MFA or logging for brute force attempts
Good afternoon all,
I am currently in the process of testing FOG for use in deployment of Windows 10. All testing has gone well so I sent the machine over to our IT Security team for testing. They came back and said the device was secure, but they are concerned of a brute force attack on the FOG management client, at which point a malicious user could upload and deploy tainted images or perform other malicious tasks.
To cure this, I am curious as to if there is a way to enable MFA for the main login page? Or, is there logs stored somewhere of login attempts that I can have our IT Security team create alerts for? If not, has anybody created a script to create these logs?
Either one of these two solutions should abate the concerns of our security team. Thank you in advance.
ust to clarify, what George meant was not actually AD logging done by FOG but using the LDAP plugin
Yes thank you for clarifying. I WAS talking about AD event driven logging. Since they are concerned about brute force attacks, I assume that there is already in place some kind of reporting against AD password hacking. Then from FOG’s standpoint there is nothing to monitor since everything is hitting AD.
Just to clarify, what George meant was not actually AD logging done by FOG but using the LDAP plugin to connect FOG to an existing AD and keeping an eye in the login attempts there.
An yes, George is right that there are a couple of things that should be improved security wise in FOG but we’d need more people to work in FOG to be able to add those.
@george1421 Thanks George, I’m going to look into AD logging. Confirmed what I was thinking. I appreciate your help!
Would connecting FOG web ui to AD suffice in the logging parts?

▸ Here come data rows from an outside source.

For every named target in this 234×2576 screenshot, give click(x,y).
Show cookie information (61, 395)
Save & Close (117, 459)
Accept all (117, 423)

FOG currently does not support 2FA and is relatively insecure using today’s threat intelligence standards.
TBH there are a number of areas where FOG falls short, but in regards to your question if AD authentication is used then your monitoring of FOG login activities would follow along with what ever controls you have in place for monitoring your AD brute force attacks.
In regards to someone tweaking the install images, while its possible it would be more involved than just dropping a rootkit file in a directory and infecting a target system.